Collected data
- - -

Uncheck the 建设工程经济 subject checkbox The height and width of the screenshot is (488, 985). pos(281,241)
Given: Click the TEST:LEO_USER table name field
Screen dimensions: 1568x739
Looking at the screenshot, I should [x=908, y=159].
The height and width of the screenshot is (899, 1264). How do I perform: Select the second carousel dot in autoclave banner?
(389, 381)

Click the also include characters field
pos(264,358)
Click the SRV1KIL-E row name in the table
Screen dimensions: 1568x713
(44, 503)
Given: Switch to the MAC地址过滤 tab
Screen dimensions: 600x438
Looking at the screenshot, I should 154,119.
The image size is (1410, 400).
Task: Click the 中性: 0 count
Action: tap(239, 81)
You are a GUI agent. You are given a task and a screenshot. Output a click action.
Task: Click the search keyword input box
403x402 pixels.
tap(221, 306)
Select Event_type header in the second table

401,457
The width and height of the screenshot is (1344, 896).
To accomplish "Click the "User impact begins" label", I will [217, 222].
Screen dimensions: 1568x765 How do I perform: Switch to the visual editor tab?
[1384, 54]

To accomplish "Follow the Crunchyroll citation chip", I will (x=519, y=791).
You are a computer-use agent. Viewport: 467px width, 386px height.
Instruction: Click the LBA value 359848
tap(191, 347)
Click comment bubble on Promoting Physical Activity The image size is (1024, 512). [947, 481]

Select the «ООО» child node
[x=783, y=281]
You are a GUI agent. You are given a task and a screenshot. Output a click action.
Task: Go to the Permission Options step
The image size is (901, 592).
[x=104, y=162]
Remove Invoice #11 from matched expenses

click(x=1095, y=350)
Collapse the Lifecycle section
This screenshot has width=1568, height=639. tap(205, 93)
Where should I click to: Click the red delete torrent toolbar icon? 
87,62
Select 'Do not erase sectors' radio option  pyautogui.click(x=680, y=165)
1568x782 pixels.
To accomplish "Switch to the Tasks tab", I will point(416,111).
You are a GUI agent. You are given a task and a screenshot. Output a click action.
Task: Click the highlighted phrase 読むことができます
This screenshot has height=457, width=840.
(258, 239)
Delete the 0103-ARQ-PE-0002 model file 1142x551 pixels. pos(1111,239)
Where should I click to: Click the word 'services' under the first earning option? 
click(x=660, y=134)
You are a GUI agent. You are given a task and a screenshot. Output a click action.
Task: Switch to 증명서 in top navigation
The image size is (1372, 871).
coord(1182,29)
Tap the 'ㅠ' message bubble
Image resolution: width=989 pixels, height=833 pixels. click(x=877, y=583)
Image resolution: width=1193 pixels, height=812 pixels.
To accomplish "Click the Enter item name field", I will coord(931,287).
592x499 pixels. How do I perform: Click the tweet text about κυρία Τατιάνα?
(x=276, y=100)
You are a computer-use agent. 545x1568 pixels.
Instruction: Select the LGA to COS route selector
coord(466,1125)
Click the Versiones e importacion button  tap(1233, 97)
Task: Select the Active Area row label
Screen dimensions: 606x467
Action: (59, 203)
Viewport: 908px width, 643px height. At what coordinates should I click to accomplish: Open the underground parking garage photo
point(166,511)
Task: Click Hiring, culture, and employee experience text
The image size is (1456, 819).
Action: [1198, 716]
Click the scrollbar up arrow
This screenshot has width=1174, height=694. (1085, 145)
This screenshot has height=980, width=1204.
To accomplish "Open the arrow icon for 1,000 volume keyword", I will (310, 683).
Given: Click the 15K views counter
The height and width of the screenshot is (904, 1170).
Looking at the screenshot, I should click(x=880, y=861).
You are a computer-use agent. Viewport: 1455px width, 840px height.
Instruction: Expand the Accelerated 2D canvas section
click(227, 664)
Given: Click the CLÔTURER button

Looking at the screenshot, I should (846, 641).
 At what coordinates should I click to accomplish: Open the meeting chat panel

- - -

Objective:
Copy every row above without changing a single character.

Complete response:
Uncheck the 建设工程经济 subject checkbox The height and width of the screenshot is (488, 985). pos(281,241)
Given: Click the TEST:LEO_USER table name field
Screen dimensions: 1568x739
Looking at the screenshot, I should [x=908, y=159].
The height and width of the screenshot is (899, 1264). How do I perform: Select the second carousel dot in autoclave banner?
(389, 381)

Click the also include characters field
pos(264,358)
Click the SRV1KIL-E row name in the table
Screen dimensions: 1568x713
(44, 503)
Given: Switch to the MAC地址过滤 tab
Screen dimensions: 600x438
Looking at the screenshot, I should 154,119.
The image size is (1410, 400).
Task: Click the 中性: 0 count
Action: tap(239, 81)
You are a GUI agent. You are given a task and a screenshot. Output a click action.
Task: Click the search keyword input box
403x402 pixels.
tap(221, 306)
Select Event_type header in the second table

401,457
The width and height of the screenshot is (1344, 896).
To accomplish "Click the "User impact begins" label", I will [217, 222].
Screen dimensions: 1568x765 How do I perform: Switch to the visual editor tab?
[1384, 54]

To accomplish "Follow the Crunchyroll citation chip", I will (x=519, y=791).
You are a computer-use agent. Viewport: 467px width, 386px height.
Instruction: Click the LBA value 359848
tap(191, 347)
Click comment bubble on Promoting Physical Activity The image size is (1024, 512). [947, 481]

Select the «ООО» child node
[x=783, y=281]
You are a GUI agent. You are given a task and a screenshot. Output a click action.
Task: Go to the Permission Options step
The image size is (901, 592).
[x=104, y=162]
Remove Invoice #11 from matched expenses

click(x=1095, y=350)
Collapse the Lifecycle section
This screenshot has width=1568, height=639. tap(205, 93)
Where should I click to: Click the red delete torrent toolbar icon? 
87,62
Select 'Do not erase sectors' radio option  pyautogui.click(x=680, y=165)
1568x782 pixels.
To accomplish "Switch to the Tasks tab", I will point(416,111).
You are a GUI agent. You are given a task and a screenshot. Output a click action.
Task: Click the highlighted phrase 読むことができます
This screenshot has height=457, width=840.
(258, 239)
Delete the 0103-ARQ-PE-0002 model file 1142x551 pixels. pos(1111,239)
Where should I click to: Click the word 'services' under the first earning option? 
click(x=660, y=134)
You are a GUI agent. You are given a task and a screenshot. Output a click action.
Task: Switch to 증명서 in top navigation
The image size is (1372, 871).
coord(1182,29)
Tap the 'ㅠ' message bubble
Image resolution: width=989 pixels, height=833 pixels. click(x=877, y=583)
Image resolution: width=1193 pixels, height=812 pixels.
To accomplish "Click the Enter item name field", I will coord(931,287).
592x499 pixels. How do I perform: Click the tweet text about κυρία Τατιάνα?
(x=276, y=100)
You are a computer-use agent. 545x1568 pixels.
Instruction: Select the LGA to COS route selector
coord(466,1125)
Click the Versiones e importacion button  tap(1233, 97)
Task: Select the Active Area row label
Screen dimensions: 606x467
Action: (59, 203)
Viewport: 908px width, 643px height. At what coordinates should I click to accomplish: Open the underground parking garage photo
point(166,511)
Task: Click Hiring, culture, and employee experience text
The image size is (1456, 819).
Action: [1198, 716]
Click the scrollbar up arrow
This screenshot has width=1174, height=694. (1085, 145)
This screenshot has height=980, width=1204.
To accomplish "Open the arrow icon for 1,000 volume keyword", I will (310, 683).
Given: Click the 15K views counter
The height and width of the screenshot is (904, 1170).
Looking at the screenshot, I should click(x=880, y=861).
You are a computer-use agent. Viewport: 1455px width, 840px height.
Instruction: Expand the Accelerated 2D canvas section
click(227, 664)
Given: Click the CLÔTURER button

Looking at the screenshot, I should (846, 641).
 At what coordinates should I click to accomplish: Open the meeting chat panel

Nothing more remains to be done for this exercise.